• _Work item_
Given the records below, would you repeat exactly the lines that begin at the one containing "Instruction: Click the Sensor column header" and end at the one containing "Given: Click the Scan document icon", inclusive?

(Stored items)
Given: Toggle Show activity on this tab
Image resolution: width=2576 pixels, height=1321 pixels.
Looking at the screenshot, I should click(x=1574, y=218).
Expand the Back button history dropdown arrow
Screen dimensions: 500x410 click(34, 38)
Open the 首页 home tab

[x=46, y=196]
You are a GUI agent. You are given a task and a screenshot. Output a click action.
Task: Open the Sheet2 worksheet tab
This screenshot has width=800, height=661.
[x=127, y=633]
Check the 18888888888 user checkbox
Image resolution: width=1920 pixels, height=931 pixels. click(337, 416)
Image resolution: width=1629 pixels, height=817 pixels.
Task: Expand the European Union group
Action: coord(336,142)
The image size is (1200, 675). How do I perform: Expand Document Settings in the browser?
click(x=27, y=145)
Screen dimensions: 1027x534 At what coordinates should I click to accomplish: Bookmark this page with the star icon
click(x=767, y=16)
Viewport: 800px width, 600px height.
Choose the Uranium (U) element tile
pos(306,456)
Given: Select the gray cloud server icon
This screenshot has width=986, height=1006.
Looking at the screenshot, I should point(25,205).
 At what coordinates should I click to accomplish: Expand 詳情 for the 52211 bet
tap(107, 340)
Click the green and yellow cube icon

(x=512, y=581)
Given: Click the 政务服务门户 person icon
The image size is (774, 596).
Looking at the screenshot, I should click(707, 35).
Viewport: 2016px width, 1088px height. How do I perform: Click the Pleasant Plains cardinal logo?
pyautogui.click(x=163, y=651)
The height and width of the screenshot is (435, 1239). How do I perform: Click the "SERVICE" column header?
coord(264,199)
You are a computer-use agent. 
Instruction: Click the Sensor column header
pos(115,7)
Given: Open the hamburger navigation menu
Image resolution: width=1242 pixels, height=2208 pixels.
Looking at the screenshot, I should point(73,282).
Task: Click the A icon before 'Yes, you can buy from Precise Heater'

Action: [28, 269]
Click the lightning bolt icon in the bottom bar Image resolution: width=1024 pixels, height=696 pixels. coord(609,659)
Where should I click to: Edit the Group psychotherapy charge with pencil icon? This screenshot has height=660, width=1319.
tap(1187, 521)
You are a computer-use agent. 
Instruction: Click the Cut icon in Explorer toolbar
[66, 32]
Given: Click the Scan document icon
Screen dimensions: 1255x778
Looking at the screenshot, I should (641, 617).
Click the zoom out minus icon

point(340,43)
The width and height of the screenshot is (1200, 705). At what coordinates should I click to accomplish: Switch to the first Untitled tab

• _Exercise answer_
Instruction: Click the Sensor column header
pos(115,7)
Given: Open the hamburger navigation menu
Image resolution: width=1242 pixels, height=2208 pixels.
Looking at the screenshot, I should point(73,282).
Task: Click the A icon before 'Yes, you can buy from Precise Heater'

Action: [28, 269]
Click the lightning bolt icon in the bottom bar Image resolution: width=1024 pixels, height=696 pixels. coord(609,659)
Where should I click to: Edit the Group psychotherapy charge with pencil icon? This screenshot has height=660, width=1319.
tap(1187, 521)
You are a computer-use agent. 
Instruction: Click the Cut icon in Explorer toolbar
[66, 32]
Given: Click the Scan document icon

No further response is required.